* [Work task]: Rewrite the section of the passage on the Lee family in the Civil War from "By Colin Woodward" up to and including "and his citizenship.", replacing "Confederate" with "Southern".

* [Page excerpt]:
=== Begin Enclosure ===

By Colin Woodward
As the cliché goes, the Civil War was a conflict that pitted “brother against brother.” But that was not true for most American families, and it certainly wasn’t true for the Lee family. All of Lee’s brothers supported the Confederacy. His brother Smith served as a Confederate naval officer. All of Lee’s sons, furthermore, served in the Confederate military. The war, nevertheless, took an enormous toll–even on those who survived it with their lives and limbs intact.
One did not have to lose a son, brother, or husband in battle to experience tragedy during the Civil War. All three of Robert E. Lee’s sons survived the war. But the Lee family suffered tragedy all the same. The Lees lost their home Arlington early in the war to Federal troops. After four years of horrendous fighting, Robert E. Lee lost the war and his citizenship.

=== End Enclosure ===

* [Dataset content]:
=== Begin Enclosure ===

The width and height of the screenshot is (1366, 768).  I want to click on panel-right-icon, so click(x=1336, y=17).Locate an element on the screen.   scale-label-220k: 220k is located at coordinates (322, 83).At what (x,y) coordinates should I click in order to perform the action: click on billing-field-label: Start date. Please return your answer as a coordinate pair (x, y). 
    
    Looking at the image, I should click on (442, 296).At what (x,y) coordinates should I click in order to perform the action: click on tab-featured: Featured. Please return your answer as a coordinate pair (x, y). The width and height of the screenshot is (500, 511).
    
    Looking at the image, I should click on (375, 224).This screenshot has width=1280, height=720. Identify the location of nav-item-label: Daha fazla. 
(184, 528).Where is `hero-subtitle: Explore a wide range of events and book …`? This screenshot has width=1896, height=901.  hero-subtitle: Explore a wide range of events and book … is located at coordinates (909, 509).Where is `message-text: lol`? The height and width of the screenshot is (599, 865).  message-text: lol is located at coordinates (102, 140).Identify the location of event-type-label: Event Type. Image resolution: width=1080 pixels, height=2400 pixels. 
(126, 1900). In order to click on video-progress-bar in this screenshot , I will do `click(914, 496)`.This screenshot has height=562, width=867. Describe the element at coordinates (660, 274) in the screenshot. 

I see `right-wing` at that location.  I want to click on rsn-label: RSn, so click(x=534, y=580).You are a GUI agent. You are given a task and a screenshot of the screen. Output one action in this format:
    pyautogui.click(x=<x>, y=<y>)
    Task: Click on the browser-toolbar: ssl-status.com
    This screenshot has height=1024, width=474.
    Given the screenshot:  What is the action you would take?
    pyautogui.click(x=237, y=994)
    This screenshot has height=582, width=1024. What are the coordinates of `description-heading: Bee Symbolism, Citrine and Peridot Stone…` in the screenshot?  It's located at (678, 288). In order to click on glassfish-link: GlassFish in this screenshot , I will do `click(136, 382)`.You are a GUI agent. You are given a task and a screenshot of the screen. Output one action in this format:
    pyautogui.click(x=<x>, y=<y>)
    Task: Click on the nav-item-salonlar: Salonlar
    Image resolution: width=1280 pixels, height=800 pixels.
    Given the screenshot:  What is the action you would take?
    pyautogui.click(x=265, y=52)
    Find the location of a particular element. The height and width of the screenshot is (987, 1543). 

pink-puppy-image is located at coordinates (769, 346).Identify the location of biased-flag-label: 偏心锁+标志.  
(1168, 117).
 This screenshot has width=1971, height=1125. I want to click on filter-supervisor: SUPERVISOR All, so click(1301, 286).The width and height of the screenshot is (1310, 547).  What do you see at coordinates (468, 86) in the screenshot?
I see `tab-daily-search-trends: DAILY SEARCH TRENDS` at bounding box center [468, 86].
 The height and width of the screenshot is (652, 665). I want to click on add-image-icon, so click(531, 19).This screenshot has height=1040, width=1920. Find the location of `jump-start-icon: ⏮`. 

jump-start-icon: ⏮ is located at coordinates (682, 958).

=== End Enclosure ===

* [Response box]:
By Colin Woodward
As the cliché goes, the Civil War was a conflict that pitted “brother against brother.” But that was not true for most American families, and it certainly wasn’t true for the Lee family. All of Lee’s brothers supported the Confederacy. His brother Smith served as a Southern naval officer. All of Lee’s sons, furthermore, served in the Southern military. The war, nevertheless, took an enormous toll–even on those who survived it with their lives and limbs intact.
One did not have to lose a son, brother, or husband in battle to experience tragedy during the Civil War. All three of Robert E. Lee’s sons survived the war. But the Lee family suffered tragedy all the same. The Lees lost their home Arlington early in the war to Federal troops. After four years of horrendous fighting, Robert E. Lee lost the war and his citizenship.